BEGIN
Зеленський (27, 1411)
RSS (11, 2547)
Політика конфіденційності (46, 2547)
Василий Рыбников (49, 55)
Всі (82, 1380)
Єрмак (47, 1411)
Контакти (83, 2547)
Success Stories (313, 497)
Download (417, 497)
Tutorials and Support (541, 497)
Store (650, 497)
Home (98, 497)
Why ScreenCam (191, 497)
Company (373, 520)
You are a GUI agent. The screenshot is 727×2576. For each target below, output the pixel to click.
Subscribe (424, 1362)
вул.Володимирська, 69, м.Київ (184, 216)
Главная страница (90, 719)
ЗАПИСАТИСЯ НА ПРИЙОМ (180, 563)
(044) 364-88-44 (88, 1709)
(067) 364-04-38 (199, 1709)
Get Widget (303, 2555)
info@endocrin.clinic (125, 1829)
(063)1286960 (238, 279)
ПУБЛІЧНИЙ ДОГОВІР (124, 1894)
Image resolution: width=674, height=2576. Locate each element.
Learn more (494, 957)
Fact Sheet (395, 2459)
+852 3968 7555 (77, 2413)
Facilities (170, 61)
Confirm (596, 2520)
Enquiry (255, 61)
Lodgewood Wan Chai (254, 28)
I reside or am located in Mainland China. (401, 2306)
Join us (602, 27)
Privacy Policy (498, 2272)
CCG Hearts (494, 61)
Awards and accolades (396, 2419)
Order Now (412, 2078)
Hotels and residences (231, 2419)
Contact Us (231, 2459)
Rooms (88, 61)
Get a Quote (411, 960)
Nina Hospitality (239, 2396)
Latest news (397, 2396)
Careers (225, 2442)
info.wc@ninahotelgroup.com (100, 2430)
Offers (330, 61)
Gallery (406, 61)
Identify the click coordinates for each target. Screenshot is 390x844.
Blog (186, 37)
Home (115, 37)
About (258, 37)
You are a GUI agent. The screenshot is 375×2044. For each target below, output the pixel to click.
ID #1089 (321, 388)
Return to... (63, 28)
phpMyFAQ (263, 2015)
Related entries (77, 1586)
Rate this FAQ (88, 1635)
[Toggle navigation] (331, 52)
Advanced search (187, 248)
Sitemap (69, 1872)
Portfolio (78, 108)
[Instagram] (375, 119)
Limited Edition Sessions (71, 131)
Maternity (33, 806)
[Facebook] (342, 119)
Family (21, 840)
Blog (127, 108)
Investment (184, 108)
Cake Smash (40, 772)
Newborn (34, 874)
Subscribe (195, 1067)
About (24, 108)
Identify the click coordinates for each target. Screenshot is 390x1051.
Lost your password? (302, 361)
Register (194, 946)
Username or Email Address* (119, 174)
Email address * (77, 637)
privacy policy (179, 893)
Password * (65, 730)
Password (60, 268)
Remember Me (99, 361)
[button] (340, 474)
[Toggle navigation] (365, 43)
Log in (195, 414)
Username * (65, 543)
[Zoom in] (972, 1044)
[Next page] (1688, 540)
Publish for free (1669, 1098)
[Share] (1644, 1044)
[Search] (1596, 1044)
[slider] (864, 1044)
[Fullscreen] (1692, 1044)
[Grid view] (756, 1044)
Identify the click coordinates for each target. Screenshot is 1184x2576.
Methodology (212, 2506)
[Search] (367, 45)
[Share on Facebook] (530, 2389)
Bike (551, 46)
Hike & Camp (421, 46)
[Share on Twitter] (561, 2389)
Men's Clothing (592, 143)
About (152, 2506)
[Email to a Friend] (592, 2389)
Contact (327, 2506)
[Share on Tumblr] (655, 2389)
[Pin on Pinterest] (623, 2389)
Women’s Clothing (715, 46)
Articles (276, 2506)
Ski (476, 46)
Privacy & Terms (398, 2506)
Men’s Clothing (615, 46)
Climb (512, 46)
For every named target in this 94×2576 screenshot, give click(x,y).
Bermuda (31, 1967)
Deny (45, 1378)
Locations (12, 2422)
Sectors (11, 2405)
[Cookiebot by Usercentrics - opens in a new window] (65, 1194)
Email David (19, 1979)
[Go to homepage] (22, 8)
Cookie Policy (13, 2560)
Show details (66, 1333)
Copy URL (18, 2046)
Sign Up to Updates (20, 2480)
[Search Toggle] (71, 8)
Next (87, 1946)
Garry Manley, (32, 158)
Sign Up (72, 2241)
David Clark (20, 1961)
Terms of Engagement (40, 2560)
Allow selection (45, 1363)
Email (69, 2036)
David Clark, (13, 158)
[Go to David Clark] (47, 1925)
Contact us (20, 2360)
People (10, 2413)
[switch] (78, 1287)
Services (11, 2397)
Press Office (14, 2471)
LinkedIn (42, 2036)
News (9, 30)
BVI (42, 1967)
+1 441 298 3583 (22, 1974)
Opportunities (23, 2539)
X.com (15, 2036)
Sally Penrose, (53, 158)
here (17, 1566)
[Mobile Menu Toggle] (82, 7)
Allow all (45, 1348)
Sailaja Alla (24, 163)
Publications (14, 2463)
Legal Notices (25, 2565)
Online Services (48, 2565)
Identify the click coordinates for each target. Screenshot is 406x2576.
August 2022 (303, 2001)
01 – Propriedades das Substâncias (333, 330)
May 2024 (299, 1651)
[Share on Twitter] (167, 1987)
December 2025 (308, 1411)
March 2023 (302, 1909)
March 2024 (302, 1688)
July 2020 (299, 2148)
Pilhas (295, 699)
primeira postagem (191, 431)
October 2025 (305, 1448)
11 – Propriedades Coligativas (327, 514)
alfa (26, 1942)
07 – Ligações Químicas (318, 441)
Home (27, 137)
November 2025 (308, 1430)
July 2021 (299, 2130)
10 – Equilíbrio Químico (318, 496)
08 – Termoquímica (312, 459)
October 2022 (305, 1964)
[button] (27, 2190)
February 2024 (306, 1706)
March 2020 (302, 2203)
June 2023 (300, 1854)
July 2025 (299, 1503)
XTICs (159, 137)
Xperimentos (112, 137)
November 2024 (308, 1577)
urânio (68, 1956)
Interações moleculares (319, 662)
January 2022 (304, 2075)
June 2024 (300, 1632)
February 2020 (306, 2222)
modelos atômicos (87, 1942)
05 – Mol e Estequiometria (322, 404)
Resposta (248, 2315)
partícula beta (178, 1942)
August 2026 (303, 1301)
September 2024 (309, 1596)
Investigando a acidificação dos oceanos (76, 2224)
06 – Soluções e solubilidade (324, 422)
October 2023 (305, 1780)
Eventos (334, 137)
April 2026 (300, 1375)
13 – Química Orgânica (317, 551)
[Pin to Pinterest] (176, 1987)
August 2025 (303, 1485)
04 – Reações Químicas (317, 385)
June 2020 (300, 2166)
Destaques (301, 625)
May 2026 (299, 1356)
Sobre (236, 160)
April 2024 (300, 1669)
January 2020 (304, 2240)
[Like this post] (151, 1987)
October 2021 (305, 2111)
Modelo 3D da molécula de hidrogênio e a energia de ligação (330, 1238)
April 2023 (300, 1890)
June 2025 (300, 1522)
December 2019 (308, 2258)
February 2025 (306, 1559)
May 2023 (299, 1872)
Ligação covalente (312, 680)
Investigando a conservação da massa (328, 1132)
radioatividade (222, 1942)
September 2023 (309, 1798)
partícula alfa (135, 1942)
END
## ASSIGNED TASK
Take the line above containing "3583 (22, 1974)", the line containing "Eventos (334, 137)", and all lines in between, and copy them exactly without anything else.

## ANSWER TO THIS PROBLEM
+1 441 298 3583 (22, 1974)
Opportunities (23, 2539)
X.com (15, 2036)
Sally Penrose, (53, 158)
here (17, 1566)
[Mobile Menu Toggle] (82, 7)
Allow all (45, 1348)
Sailaja Alla (24, 163)
Publications (14, 2463)
Legal Notices (25, 2565)
Online Services (48, 2565)
Identify the click coordinates for each target. Screenshot is 406x2576.
August 2022 (303, 2001)
01 – Propriedades das Substâncias (333, 330)
May 2024 (299, 1651)
[Share on Twitter] (167, 1987)
December 2025 (308, 1411)
March 2023 (302, 1909)
March 2024 (302, 1688)
July 2020 (299, 2148)
Pilhas (295, 699)
primeira postagem (191, 431)
October 2025 (305, 1448)
11 – Propriedades Coligativas (327, 514)
alfa (26, 1942)
07 – Ligações Químicas (318, 441)
Home (27, 137)
November 2025 (308, 1430)
July 2021 (299, 2130)
10 – Equilíbrio Químico (318, 496)
08 – Termoquímica (312, 459)
October 2022 (305, 1964)
[button] (27, 2190)
February 2024 (306, 1706)
March 2020 (302, 2203)
June 2023 (300, 1854)
July 2025 (299, 1503)
XTICs (159, 137)
Xperimentos (112, 137)
November 2024 (308, 1577)
urânio (68, 1956)
Interações moleculares (319, 662)
January 2022 (304, 2075)
June 2024 (300, 1632)
February 2020 (306, 2222)
modelos atômicos (87, 1942)
05 – Mol e Estequiometria (322, 404)
Resposta (248, 2315)
partícula beta (178, 1942)
August 2026 (303, 1301)
September 2024 (309, 1596)
Investigando a acidificação dos oceanos (76, 2224)
06 – Soluções e solubilidade (324, 422)
October 2023 (305, 1780)
Eventos (334, 137)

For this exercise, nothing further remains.